Peter’s work has not gone unnoticed. Xevi Marce, director of FC Barcelona’s youth schools at the time, and Robin Singh, a national team player, have visited the academy (Singh in 2013 and Marce in 2012) and interacted with the children. India’s national team captain Sunil Chhetri too came and spoke to the children during My Angels’ visit to Bengaluru.
The academy won the 2012 Young Star Challenge, which was sponsored by English club Manchester United, and were crowned Delhi’s West Zone School champions the same year. Its players have earned calls to the 2012 Barcelona training camp in Delhi and Liverpool’s international academy in Pune in 2014. They’ve even earned a training stint in France at FC Metz, a top-division French club. Football has taken them places they could never have imagined.
Peter, who works as a counsellor and a motivational speaker, has been roped in to reform Delhi’s Tihar Jail prisoners through football.
The sport is bringing about change in other parts of the country too. In Sikkim, former drug users are finding acceptance in society through Unicorn Football Club, which comprises 22 players. Seventeen of them had been in isolation as drug addicts. In rural Jharkhand, young girls are fighting gender bias in a conservative society by taking up the sport—some have even travelled abroad.
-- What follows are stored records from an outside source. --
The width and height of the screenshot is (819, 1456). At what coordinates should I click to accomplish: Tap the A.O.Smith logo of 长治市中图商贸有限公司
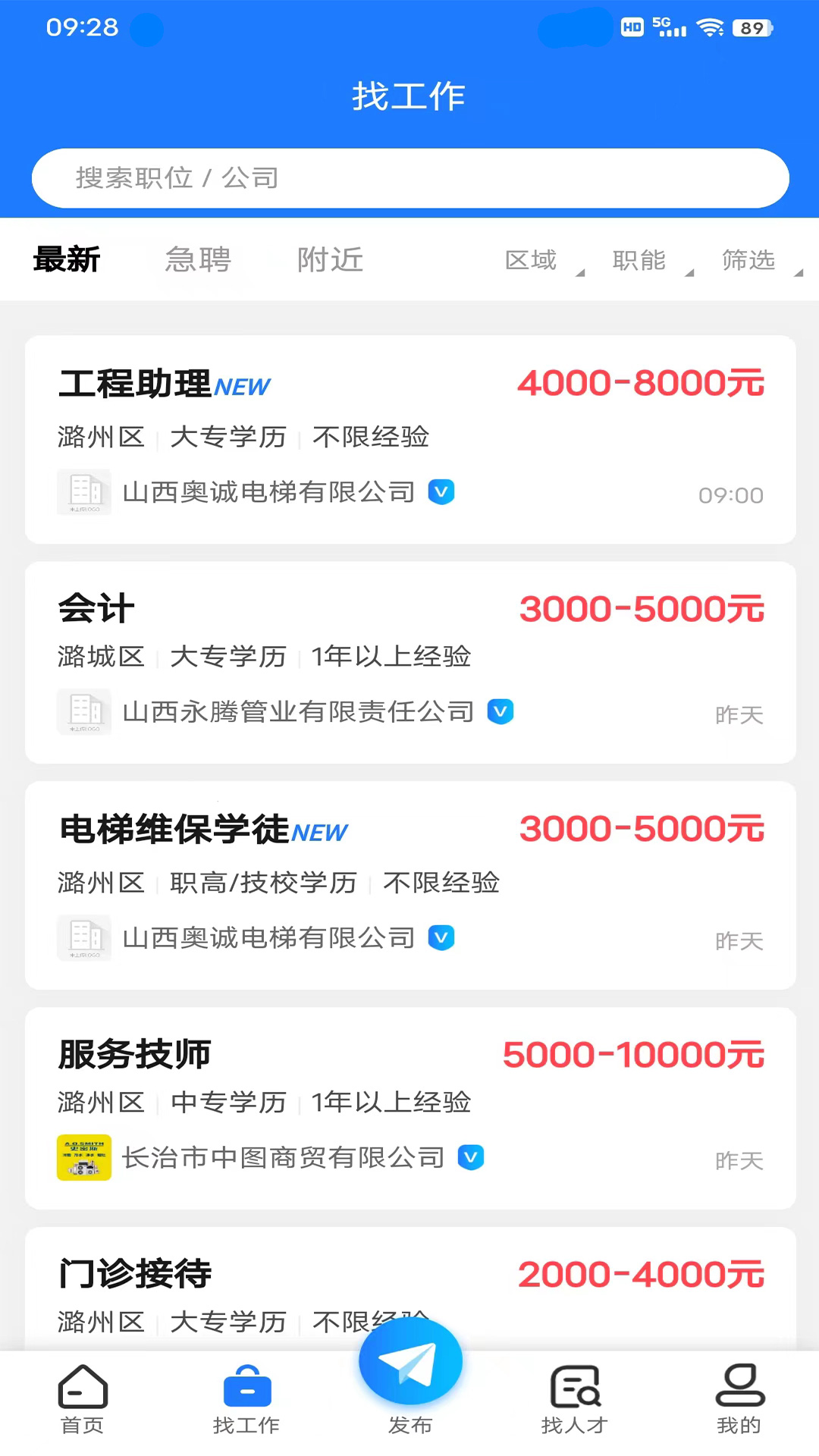tap(84, 1158)
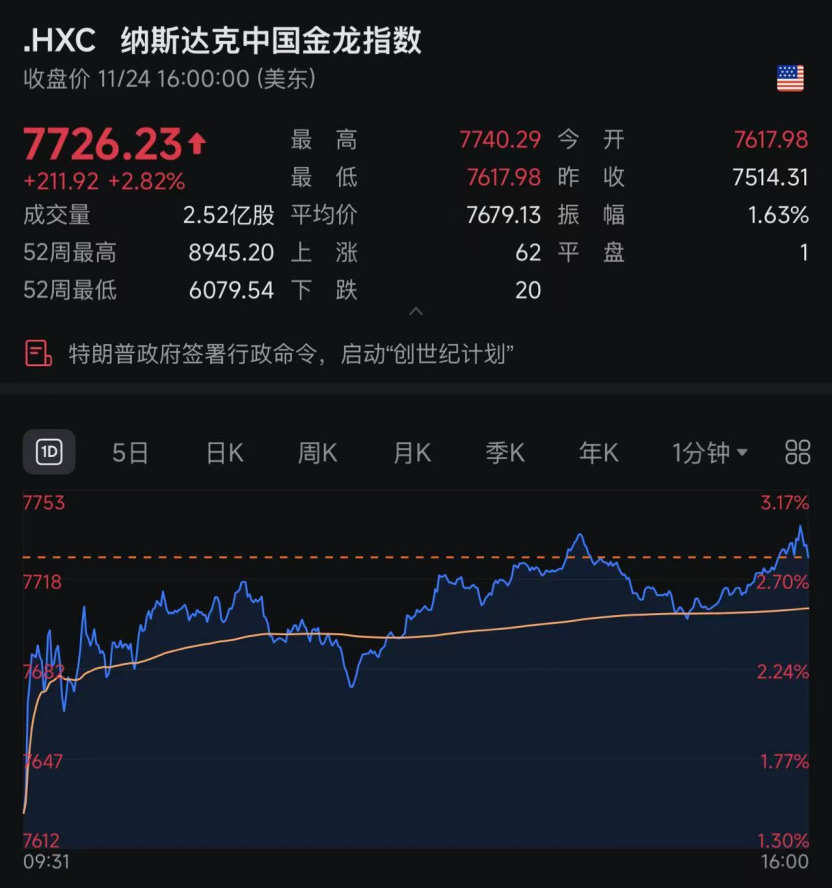
Task: Select the 1D chart view icon
Action: coord(49,452)
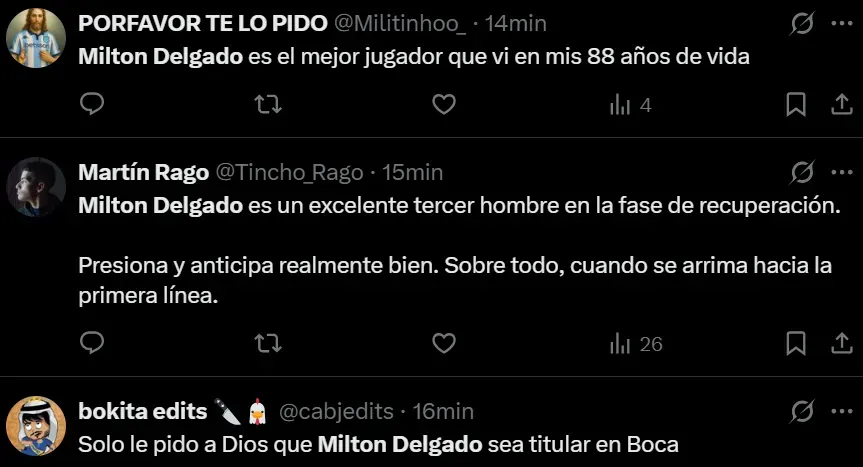Open Martín Rago's profile picture
The image size is (863, 467).
[38, 188]
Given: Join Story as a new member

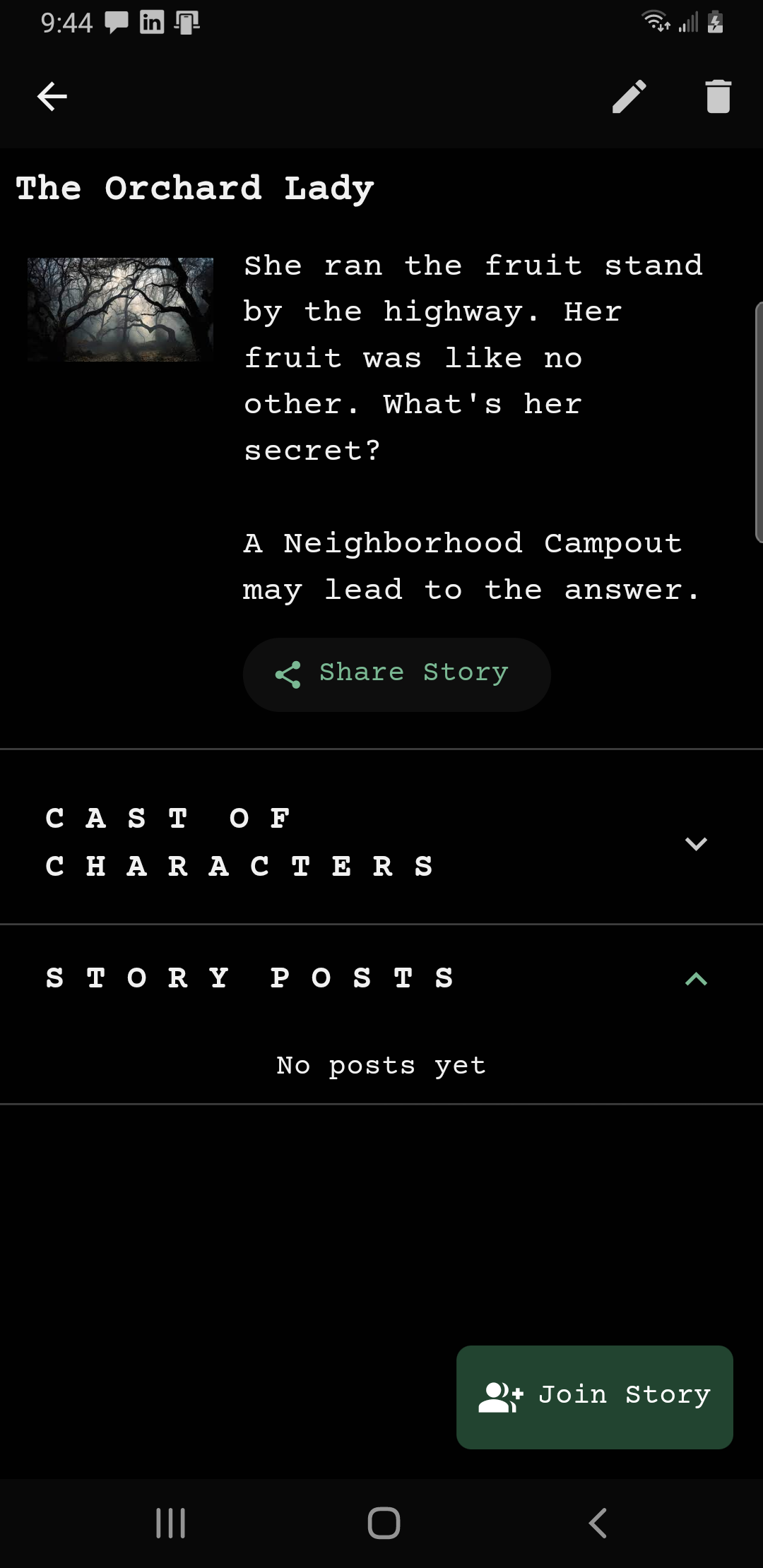Looking at the screenshot, I should coord(594,1396).
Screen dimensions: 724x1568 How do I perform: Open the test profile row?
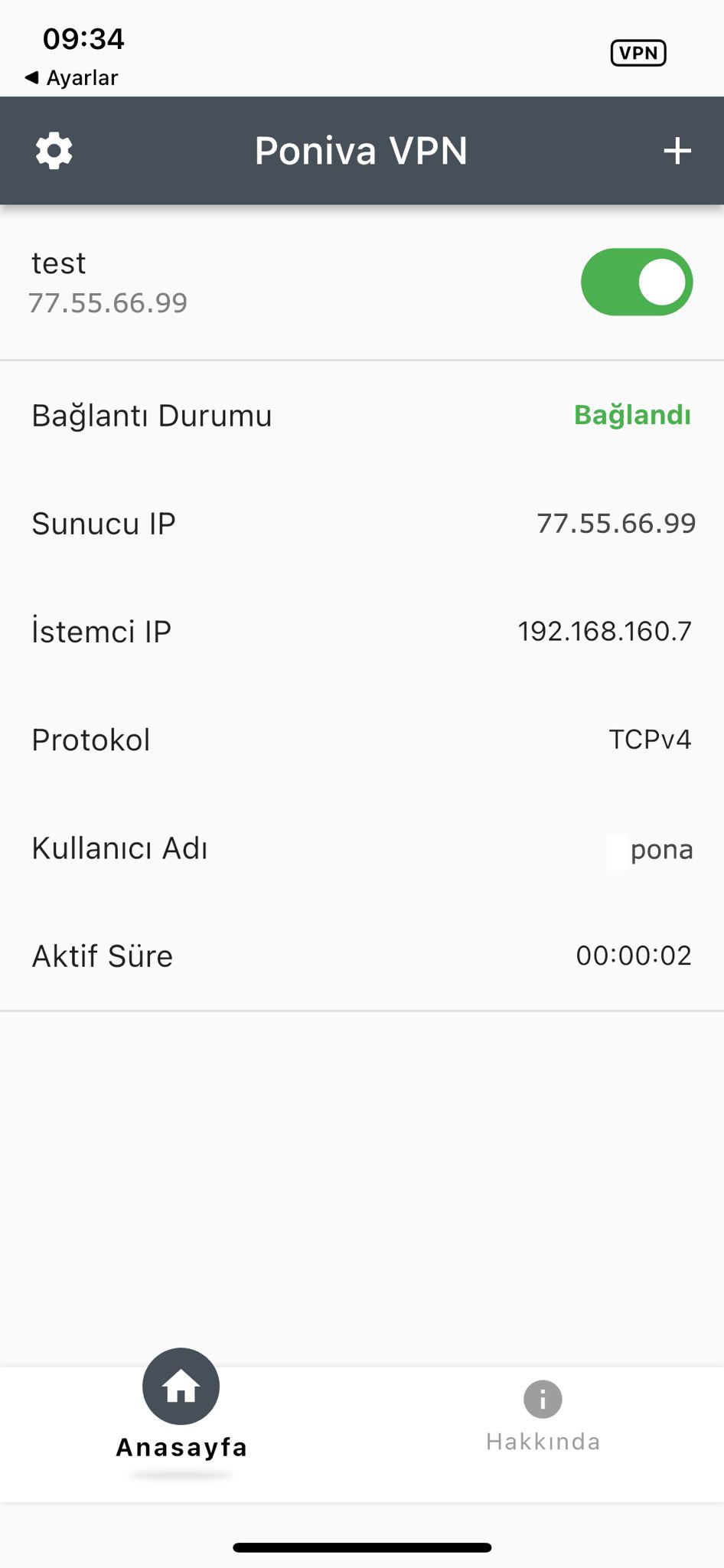pyautogui.click(x=362, y=283)
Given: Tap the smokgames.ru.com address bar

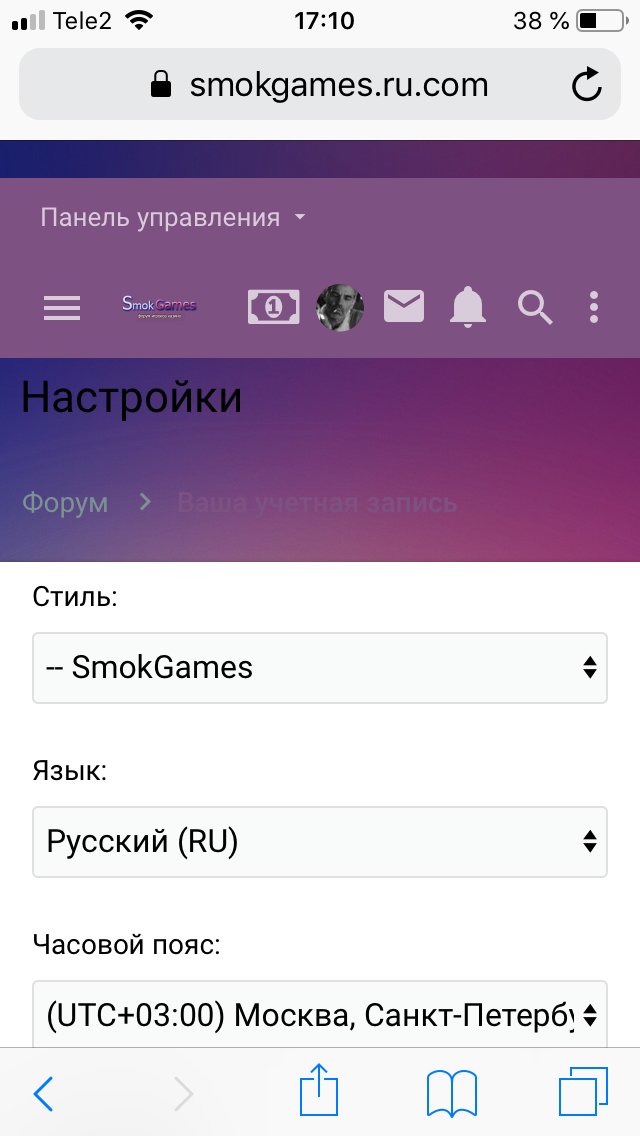Looking at the screenshot, I should pyautogui.click(x=320, y=85).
In conflict-strewn Kashmir too, girls are defying patriarchy and politics to play for the first women’s football team from the state and find their voices.
In eastern Uttar Pradesh, parts of which are notorious for their criminals and mafia leaders, the Awadh Mutineers Football Academy is “a small experiment to add value to the area through football”, says Sunny Narang, chief mentor and co-founder of Anglian Football, which provides the academy technical expertise. “If these kids remain out of trouble and we can train them to be professional footballers, we can look at expanding to other regions as well.”
The Mutineers, formed in 2015, are located at Akbarpur in Ambedkar district, where Dalits and Muslims form a large proportion of the population and the majority of people are economically backward. It supports the schooling and football education of 21 children.
Given football’s community-driven traditions and working-class roots, its potential in bringing people closer is unrivalled in sport.
When Mizoram was ravaged by floods in June, Mumbai-based footballers Ashutosh Mehta and Jayesh Rane, the first from outside the North-East to cross the cultural divide and play for a top-tier Mizo club, Aizawl FC, rallied their fraternity by launching a fund-raiser. Among its top contributors were Minerva Punjab FC, a family-owned football club in north India, and the Yellow Brigade, a Mumbai FC supporters’ club.
The North-East, in fact, uses football as a bridge to the rest of the country. Aizawl FC, the national champions this year, will be pivotal in mainstreaming Mizoram, says the club’s owner Robert Royte. Shillong Lajong FC, the first pan-regional club from the North-East, continues to be the region’s flag-bearer, inspiring clubs such as Aizawl and Imphal-based Neroca FC, the first top-division club from Manipur.
Kerala, a state known for its passion for football, was dormant for a while. But Kerala Blasters, the Indian Super League side, is changing that.
Up north, Ranjit Bajaj, owner of Minerva in Mohali, Punjab, is confident of emulating Sikkim and creating an environment where youth choose football over drugs, a major concern for the state. From neighbouring Jammu and Kashmir, second-division club Real Kashmir FC made a trip to Scotland in July, the first football team from the state to go on a foreign tour. There’s hope that football can put Jammu and Kashmir in the news for the right reasons again.
While cricket and hockey thrive almost exclusively at the national-team level in India, football holds the power to be the catalyst for change at the grass roots. Maybe soon, with a football at their feet, anybody in India could dare to dream big again.